:: INPUT FOR THIS TASK ::
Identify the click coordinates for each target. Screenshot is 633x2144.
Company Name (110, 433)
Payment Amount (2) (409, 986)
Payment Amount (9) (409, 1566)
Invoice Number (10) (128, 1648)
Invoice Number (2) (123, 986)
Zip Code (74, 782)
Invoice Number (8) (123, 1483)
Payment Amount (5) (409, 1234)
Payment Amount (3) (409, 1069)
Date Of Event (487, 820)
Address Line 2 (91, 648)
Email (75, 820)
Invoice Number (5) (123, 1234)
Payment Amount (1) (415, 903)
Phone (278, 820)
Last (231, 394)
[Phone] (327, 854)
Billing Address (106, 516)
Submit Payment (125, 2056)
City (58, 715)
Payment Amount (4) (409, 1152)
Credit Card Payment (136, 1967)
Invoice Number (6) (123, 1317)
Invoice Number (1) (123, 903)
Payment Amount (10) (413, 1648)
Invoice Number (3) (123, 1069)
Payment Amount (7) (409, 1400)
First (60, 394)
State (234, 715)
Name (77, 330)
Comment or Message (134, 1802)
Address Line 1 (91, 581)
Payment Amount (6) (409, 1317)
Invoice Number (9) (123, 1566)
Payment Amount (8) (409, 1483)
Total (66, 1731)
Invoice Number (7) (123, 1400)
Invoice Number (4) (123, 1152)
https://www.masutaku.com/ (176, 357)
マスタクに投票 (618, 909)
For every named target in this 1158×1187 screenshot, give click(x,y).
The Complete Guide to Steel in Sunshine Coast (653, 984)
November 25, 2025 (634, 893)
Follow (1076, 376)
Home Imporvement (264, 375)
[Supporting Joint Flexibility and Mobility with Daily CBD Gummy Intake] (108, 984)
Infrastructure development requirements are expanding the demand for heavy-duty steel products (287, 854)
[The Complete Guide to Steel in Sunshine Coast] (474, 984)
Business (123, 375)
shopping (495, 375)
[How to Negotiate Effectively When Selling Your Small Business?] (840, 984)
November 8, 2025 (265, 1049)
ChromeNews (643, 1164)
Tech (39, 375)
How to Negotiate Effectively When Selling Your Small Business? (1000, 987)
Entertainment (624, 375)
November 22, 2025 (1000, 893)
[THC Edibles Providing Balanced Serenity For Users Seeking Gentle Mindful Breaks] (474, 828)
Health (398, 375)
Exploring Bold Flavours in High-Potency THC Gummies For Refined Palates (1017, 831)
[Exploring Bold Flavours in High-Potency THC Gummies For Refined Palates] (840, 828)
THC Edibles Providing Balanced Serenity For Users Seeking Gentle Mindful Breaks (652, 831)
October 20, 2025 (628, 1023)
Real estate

:: THE TASK ::
Copy the material above line for line, keeping every character unchanged.

:: FINAL RESULT ::
Identify the click coordinates for each target. Screenshot is 633x2144.
Company Name (110, 433)
Payment Amount (2) (409, 986)
Payment Amount (9) (409, 1566)
Invoice Number (10) (128, 1648)
Invoice Number (2) (123, 986)
Zip Code (74, 782)
Invoice Number (8) (123, 1483)
Payment Amount (5) (409, 1234)
Payment Amount (3) (409, 1069)
Date Of Event (487, 820)
Address Line 2 (91, 648)
Email (75, 820)
Invoice Number (5) (123, 1234)
Payment Amount (1) (415, 903)
Phone (278, 820)
Last (231, 394)
[Phone] (327, 854)
Billing Address (106, 516)
Submit Payment (125, 2056)
City (58, 715)
Payment Amount (4) (409, 1152)
Credit Card Payment (136, 1967)
Invoice Number (6) (123, 1317)
Invoice Number (1) (123, 903)
Payment Amount (10) (413, 1648)
Invoice Number (3) (123, 1069)
Payment Amount (7) (409, 1400)
First (60, 394)
State (234, 715)
Name (77, 330)
Comment or Message (134, 1802)
Address Line 1 (91, 581)
Payment Amount (6) (409, 1317)
Invoice Number (9) (123, 1566)
Payment Amount (8) (409, 1483)
Total (66, 1731)
Invoice Number (7) (123, 1400)
Invoice Number (4) (123, 1152)
https://www.masutaku.com/ (176, 357)
マスタクに投票 (618, 909)
For every named target in this 1158×1187 screenshot, give click(x,y).
The Complete Guide to Steel in Sunshine Coast (653, 984)
November 25, 2025 (634, 893)
Follow (1076, 376)
Home Imporvement (264, 375)
[Supporting Joint Flexibility and Mobility with Daily CBD Gummy Intake] (108, 984)
Infrastructure development requirements are expanding the demand for heavy-duty steel products (287, 854)
[The Complete Guide to Steel in Sunshine Coast] (474, 984)
Business (123, 375)
shopping (495, 375)
[How to Negotiate Effectively When Selling Your Small Business?] (840, 984)
November 8, 2025 (265, 1049)
ChromeNews (643, 1164)
Tech (39, 375)
How to Negotiate Effectively When Selling Your Small Business? (1000, 987)
Entertainment (624, 375)
November 22, 2025 (1000, 893)
[THC Edibles Providing Balanced Serenity For Users Seeking Gentle Mindful Breaks] (474, 828)
Health (398, 375)
Exploring Bold Flavours in High-Potency THC Gummies For Refined Palates (1017, 831)
[Exploring Bold Flavours in High-Potency THC Gummies For Refined Palates] (840, 828)
THC Edibles Providing Balanced Serenity For Users Seeking Gentle Mindful Breaks (652, 831)
October 20, 2025 (628, 1023)
Real estate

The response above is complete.